You therefore have the following:
<?xml version="1.0"?> <?mso-application progid="Word.Document"?> <w:wordDocument xmlns:w="http://schemas.openxmlformats.org/wordprocessingml/2006/main"> <w:body> <w:p> <w:r> <w:t>Hello, World!</w:t> </w:r> </w:p> </w:body> </w:wordDocument>
Unfortunately this document as an Office Open XML instance to Microsoft Office 2007
causes an error. You can certainly keep pushing in this direction by looking through the
specification and schema. However, a more promising lead right now is to see what file gets
written out by a simple little C# script aimed at generating a simple .docx
file:
http://blogs.msdn.com/dmahugh/archive/2006/06/27/649007.aspx
I downloaded the Microsoft Visual Studio C# Express Edition to run the script and made a small change to update the namespace from this:
http://schemas.openxmlformats.org/wordprocessingml/2006/3/main
to this:
http://schemas.openxmlformats.org/wordprocessingml/2006/main
With that change, you can generate a simple Office Open XML document file (http://?examples.mashupguide.net/ch17/helloworld_simple.1.docx
) that
is acceptable by Microsoft Office 2007. (This doesn’t prove that the file is valid
but only that you are on the right track in terms of generating OOXML.)
Unzipping and studying the file gives you insight into what goes into a minimalist instance of OOXML. The list of files is as follows:
File Name Modified Size word/document.xml 2007-06-04 16:43:44 246 [Content_Types].xml 2007-06-04 16:43:44 346 _rels/.rels 2007-06-04 16:43:44 285
Let’s look at the individual files. The first is the document.xml
file in the word
directory, which holds the content of the document and
corresponds most closely to content.xml
in ODF.
<?xml version="1.0" encoding="utf-8"?> <w:document xmlns:w="http://schemas.openxmlformats.org/wordprocessingml/2006/main"> <w:body> <w:p> <w:r> <w:t>Hello World!</w:t> </w:r> </w:p> </w:body> </w:document>
The .rels
file in the rels
directory contains information
about relationships among the various files that make up the package of files (a bit like
the METAINF/meta.xml
file in ODF):
<?xml version="1.0" ?> <Relationships xmlns="http://schemas.openxmlformats.org/package/2006/relationships"> <Relationship Id="rId1" Target="/word/document.xml" Type="http://schemas.openxmlformats.org/officeDocument/2006/ relationships/officeDocument"/> </Relationships>
The final file in the package is [Content_Types].xml
:
<?xml version="1.0" ?> <Types xmlns="http://schemas.openxmlformats.org/package/2006/content-types"> <Default ContentType="application/vnd.openxmlformats-officedocument. wordprocessingml.document.main+xml" Extension="xml"/> <Default ContentType="application/vnd.openxmlformats-package.relationships+xml" Extension="rels"/> </Types>
These files should give you a feel of what’s in OOXML. To learn more, take a look at the following resources:
The “Ecma Office Open XML Format Guide” is an official high-level conceptual/marketing overview of OOXML.
*
http://openxmldeveloper.org/articles/directory.aspx
lists
tutorial articles that are gathered by the OOXML community.
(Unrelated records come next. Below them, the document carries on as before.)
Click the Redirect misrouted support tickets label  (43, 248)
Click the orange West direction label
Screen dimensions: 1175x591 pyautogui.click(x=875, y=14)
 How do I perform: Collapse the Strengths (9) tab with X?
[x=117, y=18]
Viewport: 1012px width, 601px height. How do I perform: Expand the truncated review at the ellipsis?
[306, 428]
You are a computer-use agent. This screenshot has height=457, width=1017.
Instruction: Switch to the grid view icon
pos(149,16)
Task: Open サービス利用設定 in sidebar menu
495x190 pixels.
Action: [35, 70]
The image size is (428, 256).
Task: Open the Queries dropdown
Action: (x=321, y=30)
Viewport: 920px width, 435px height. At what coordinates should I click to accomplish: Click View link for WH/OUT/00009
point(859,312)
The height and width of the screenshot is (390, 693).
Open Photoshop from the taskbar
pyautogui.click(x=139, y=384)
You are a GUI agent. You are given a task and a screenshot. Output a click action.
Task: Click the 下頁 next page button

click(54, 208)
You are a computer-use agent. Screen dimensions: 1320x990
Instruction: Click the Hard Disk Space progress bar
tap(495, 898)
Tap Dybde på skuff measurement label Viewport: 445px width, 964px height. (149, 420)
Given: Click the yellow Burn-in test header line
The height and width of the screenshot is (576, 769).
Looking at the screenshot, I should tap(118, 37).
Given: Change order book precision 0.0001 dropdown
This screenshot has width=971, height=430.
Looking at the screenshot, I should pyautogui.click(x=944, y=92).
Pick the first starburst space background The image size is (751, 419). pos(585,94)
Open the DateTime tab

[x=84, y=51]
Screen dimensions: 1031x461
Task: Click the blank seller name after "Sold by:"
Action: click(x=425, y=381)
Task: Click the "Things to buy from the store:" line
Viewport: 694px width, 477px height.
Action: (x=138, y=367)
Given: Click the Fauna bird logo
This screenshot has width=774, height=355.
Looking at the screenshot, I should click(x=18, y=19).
http://openxmldeveloper.org/articles/OpenXMLsamples.aspx
has
sample OOXML documents.
http://msdn2.microsoft.com/en-us/library/bb187361.aspx
gives the
object model of Microsoft Office 2007.
http://en.wikipedia.org/wiki/User:Flemingr/Microsoft_Office_2003_XML_formats
documents the older Office 2003 XML format, which has some family resemblance to
OOXML—though an unclear one to me.
Brian Jones of Microsoft has written some clear tutorials on generating
spreadsheets in OOXML: http://blogs.msdn.com/brian_jones/archive/2007/05/29/simple-spreadsheetml-file-part-3-formatting.aspx
.
A big point of OOXML is being able to read and generate documents that are readable in the latest versions of Microsoft Office without having to directly manipulate the object models of Microsoft Office. Yet, it’s always helpful to have tools that view and validate OOXML documents—other than Microsoft Office 2007 itself. Some promising tools are as follows:
Open XML Package Explorer, which lets you browse and edit Open XML packages and
validate against the ECMA final schemas (http://www.codeplex.com/PackageExplorer
).
If you are using Microsoft Office XP and 2003, you can download a Microsoft Office compatibility pack for the Word, Excel, and PowerPoint 2007 file formats to read and write OOXML.[300][301]